Robots come in a variety of stories. A lot of popular stories will put robots in the antagonist's role, as a supreme threat, like the Terminator or Sigma. Sometimes the antogonist robots are simply following their programming to kill all the things and as such their creators would be the true villians. Other times, the robots gain a certain sentience that leads them to want to wipe humanity out. A lot of early science fiction dealt with this idea, but none are as iconic as Isaac Asimov and his three laws of robotics.
If you are familiar with the movie I, Robot then you may remember the three laws of robotics that the movie talks about. The movie was based on a short story collection by Isaac Asimov, but his three laws date even eariler than that to a 1942 short story. Asimov's three laws have been very influencial in science fiction, with references appearing in things like Robocop and Aliens. Sci-Fi influenced by Asimov often tell a different story to the horrible robot antogonist, though sometimes they do go in that direction.

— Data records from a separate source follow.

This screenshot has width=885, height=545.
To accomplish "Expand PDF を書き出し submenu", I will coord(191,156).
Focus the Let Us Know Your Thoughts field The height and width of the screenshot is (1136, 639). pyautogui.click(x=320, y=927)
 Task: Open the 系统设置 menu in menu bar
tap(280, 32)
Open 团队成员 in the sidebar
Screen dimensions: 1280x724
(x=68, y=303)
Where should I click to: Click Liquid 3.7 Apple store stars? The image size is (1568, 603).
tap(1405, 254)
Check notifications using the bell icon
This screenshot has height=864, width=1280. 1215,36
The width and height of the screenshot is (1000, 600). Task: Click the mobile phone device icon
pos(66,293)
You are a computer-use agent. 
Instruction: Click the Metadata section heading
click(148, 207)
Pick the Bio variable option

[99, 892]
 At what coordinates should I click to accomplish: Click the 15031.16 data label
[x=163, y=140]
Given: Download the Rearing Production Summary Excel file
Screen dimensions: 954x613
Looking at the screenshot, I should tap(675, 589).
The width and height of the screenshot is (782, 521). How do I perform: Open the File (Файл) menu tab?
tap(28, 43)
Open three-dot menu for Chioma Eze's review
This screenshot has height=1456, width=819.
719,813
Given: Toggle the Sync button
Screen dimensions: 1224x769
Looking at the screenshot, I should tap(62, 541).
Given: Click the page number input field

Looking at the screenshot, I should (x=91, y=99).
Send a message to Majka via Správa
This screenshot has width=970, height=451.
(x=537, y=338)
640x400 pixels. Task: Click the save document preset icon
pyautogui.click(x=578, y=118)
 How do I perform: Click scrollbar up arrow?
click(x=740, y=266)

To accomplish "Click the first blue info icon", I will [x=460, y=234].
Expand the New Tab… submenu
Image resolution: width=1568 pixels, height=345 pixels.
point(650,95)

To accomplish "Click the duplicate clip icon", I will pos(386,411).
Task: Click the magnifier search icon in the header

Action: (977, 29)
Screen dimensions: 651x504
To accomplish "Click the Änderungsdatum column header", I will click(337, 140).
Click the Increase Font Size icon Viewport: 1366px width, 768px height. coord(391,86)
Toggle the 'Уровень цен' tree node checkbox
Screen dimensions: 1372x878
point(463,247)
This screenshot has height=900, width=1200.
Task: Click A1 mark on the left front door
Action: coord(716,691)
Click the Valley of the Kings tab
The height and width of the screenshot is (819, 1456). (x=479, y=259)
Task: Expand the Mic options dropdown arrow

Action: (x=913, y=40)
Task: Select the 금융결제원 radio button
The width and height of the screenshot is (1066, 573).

For Band of Bloggers this month, I played Lucy, The Eternity She Wished For. It's a visual novel about an android named Lucy. Lucy is a very advanced android that seems to be able to replicate human emotions and mannerisms very well. One of the first things the game shows you is the three laws of robotics, showing that this story is one heavily inspired by Asimov. The game makes sure you know and remember these laws, as they serve as the transition between every scene.
The story to Lucy starts out very similarly to the anime Chobits. The main character finds an abandoned android in the trash and takes it home. It turns out that this particular android is very special, unique even. While early on the similarities to Chobits are easy to see, the plot takes the similar premise and goes a different direction with it. Lucy deals with some heavy themes, like neglect and abuse, what makes us human (a very common robot sci-fi trope, but still an interesting one), and what makes emotions valid. It really wants you to think about Lucy's situation and decide if you think that she has real emotion, or if she is just a robot. You are able to make a few choices during the game that will effect how the main character thinks about this and will give you one of two endings.
More than anything else though, Lucy wants you to feel stuff. It wants to make you smile at the cheesy events that happen, it wants to make you angry and the abuse that you see, but most importantly, this game wants you to feel sad.
Okay, that might be a little dramatic, but the game does have some very sad moments, and it's those moments that stand out the most to me. It's not unusual for a story about androids to want the audience to experience some sadness. Nier Automata is one example that has some very similar themes that Lucy has, even if they are explored in a different way. I'm a sucker for sad stories, and I was expecting things to get sad, but I was surprised by how the story went about it. I don't want to spoil it, as I think that the sad moments are very powerful and I recommend that you experience them for yourself.
While I love robot stories of all kinds, from Terminators to Wall-Es, I think that the stories that stick with me the longest are the ones that hit me right in the heart with feelings. Lucy at times was a hard visual novel to read. There were a few times where I had to save the game and come back to it later because it was getting a bit too heavy, but I'm glad that I stuck it out. Lucy is a wonderfully told (if sometimes translated awkwardly) story that I heartily recommend if you like visual novels and don't mind a good gut punch.